Africa’s economy is growing faster than any other continent, according to the African Development Bank, which recently reported that one-third of Africa’s countries have GDP growth rates of more than 6%.
The continent’s middle class is growing rapidly too — around 350 million Africans now earn between $2 and $20 a day.
Johan Nel believes that access to information is a critical part of the development of this continent.
“Information leads to more knowledge, transparency, self-education and improvement,” he says.
Nel has applied his deep-seated love for Africa to creating a business that helps communities across the continent by making it easy for them to create and share content, and access information.
It all started when he was researching a family holiday to Namibia and realised that there was a huge gap for credible, up-to-date local content.
“I’ve always been in the media industry, but I discovered my passion when I got into digital,” Nel says.

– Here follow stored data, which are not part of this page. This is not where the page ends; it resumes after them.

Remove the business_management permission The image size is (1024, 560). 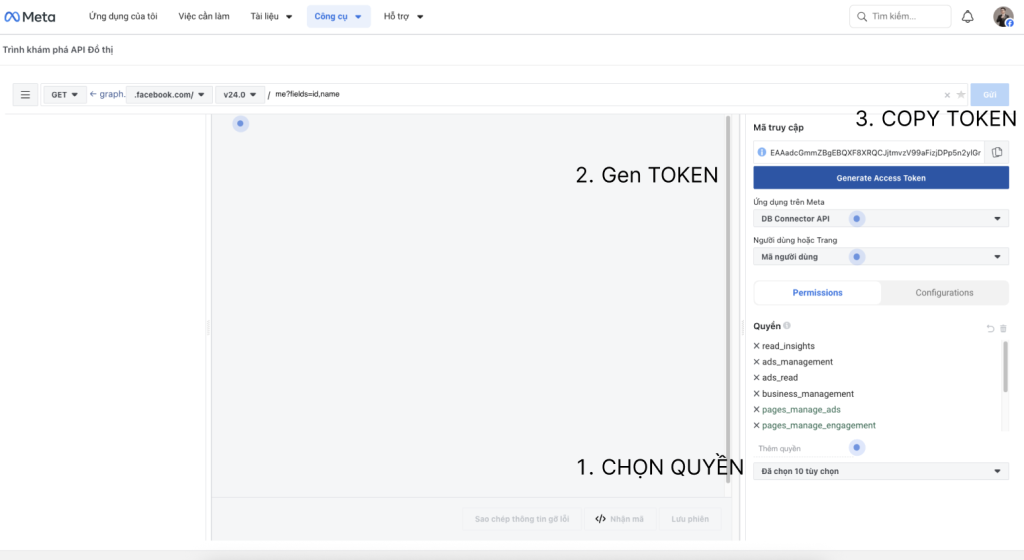tap(756, 394)
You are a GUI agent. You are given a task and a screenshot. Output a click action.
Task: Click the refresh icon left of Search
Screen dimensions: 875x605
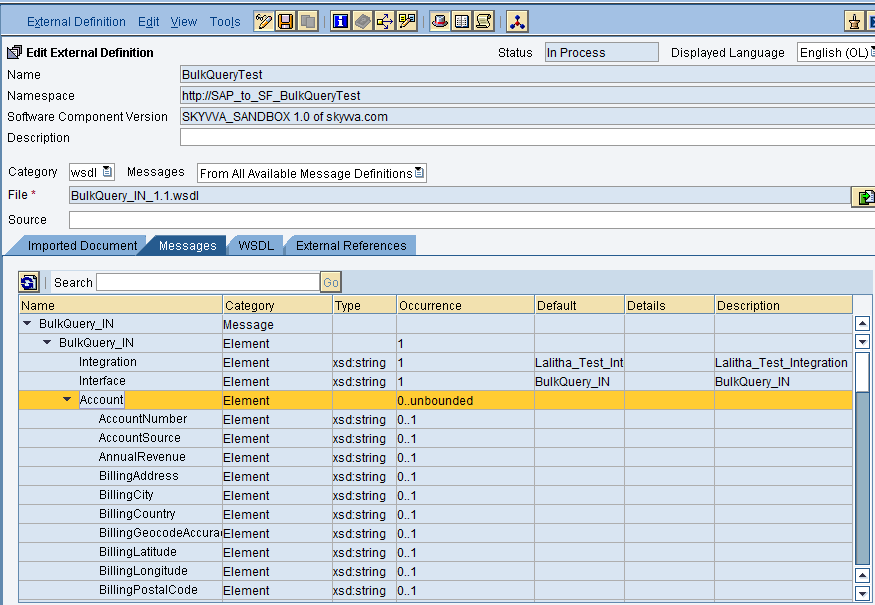29,283

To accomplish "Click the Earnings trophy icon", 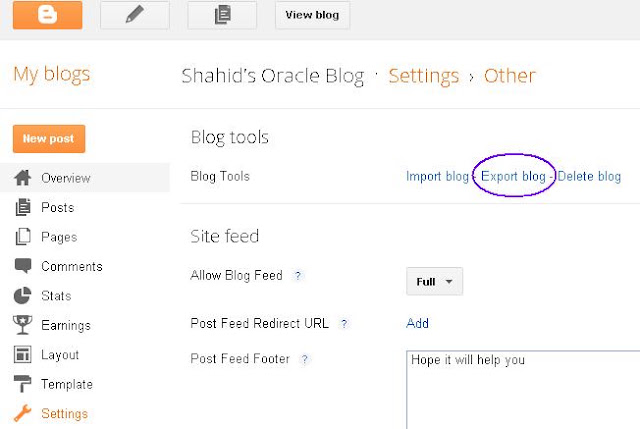I will [22, 325].
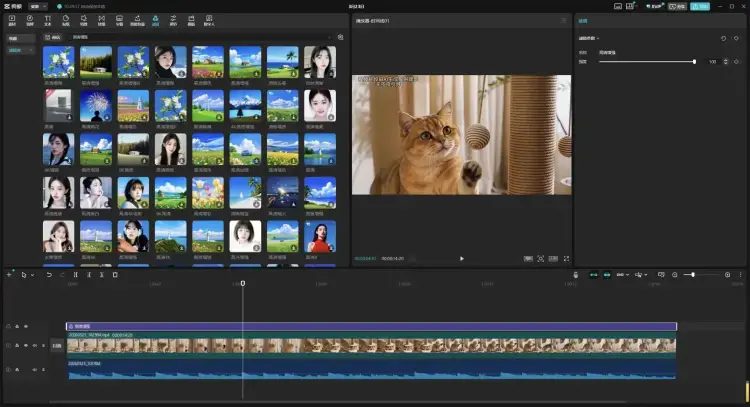Click the Delete trash icon in timeline toolbar

point(115,274)
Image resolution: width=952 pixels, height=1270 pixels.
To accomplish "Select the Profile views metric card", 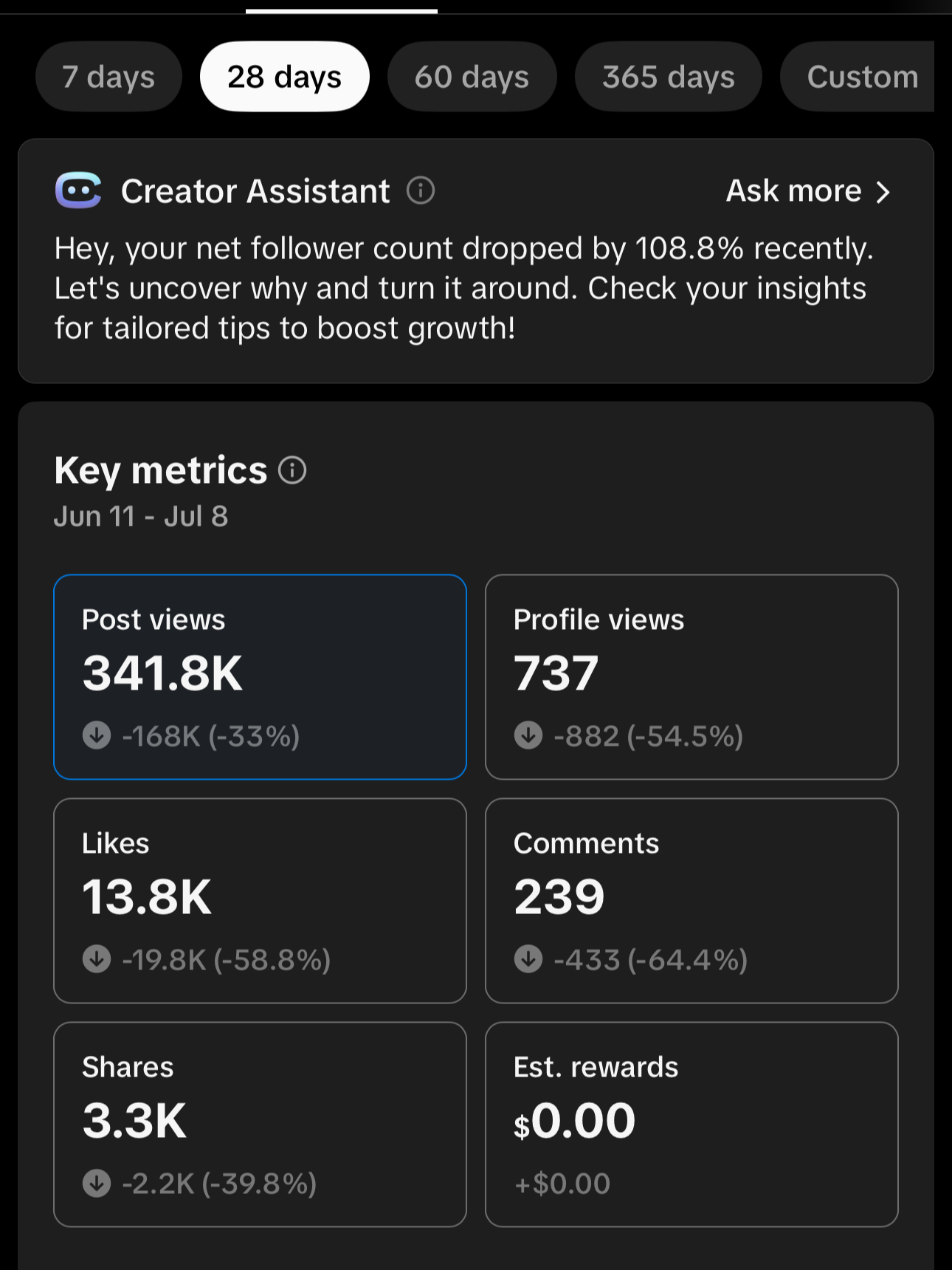I will 691,677.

“It’s an industry that has enabled me to combine my interests in media and in Africa. We have a simple mission — to deliver content that is local and relevant to African consumers.”

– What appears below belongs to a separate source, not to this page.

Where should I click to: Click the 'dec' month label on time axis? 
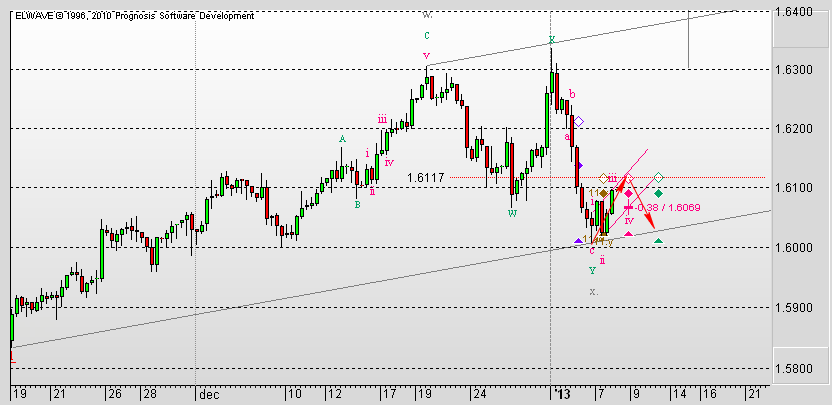click(x=207, y=394)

When Nel first launched Umuntu Media, the company had journalists located in several different regions, but this proved to be too costly.
“The reality is that communication is taking place around us all the time. Now we simply aggregate content from the web and deliver it to consumers through nine ‘iPortals’, content portals that syndicate up-to-the-minute local and international news, lifestyle content and a huge database of restaurant and accommodation listings. We liken the technology to a local version of Flipboard.
“Rather than being a huge media organisation, we are a small team of ten, including developers. What’s key is that we are a publisher that owns our own proprietary technology platform. We’re getting 60 million page impressions in 20 countries, with content being collected from more than 6 500 local journalists.”
Nel is a believer in the gospel of ‘Africa rising’, and sees the continent as one full of hope and opportunity — the one to watch.
He’s building a new media empire based on his interest in people and communities, and his desire to help better their lives by giving them access to information that people in developed countries have taken for granted for decades.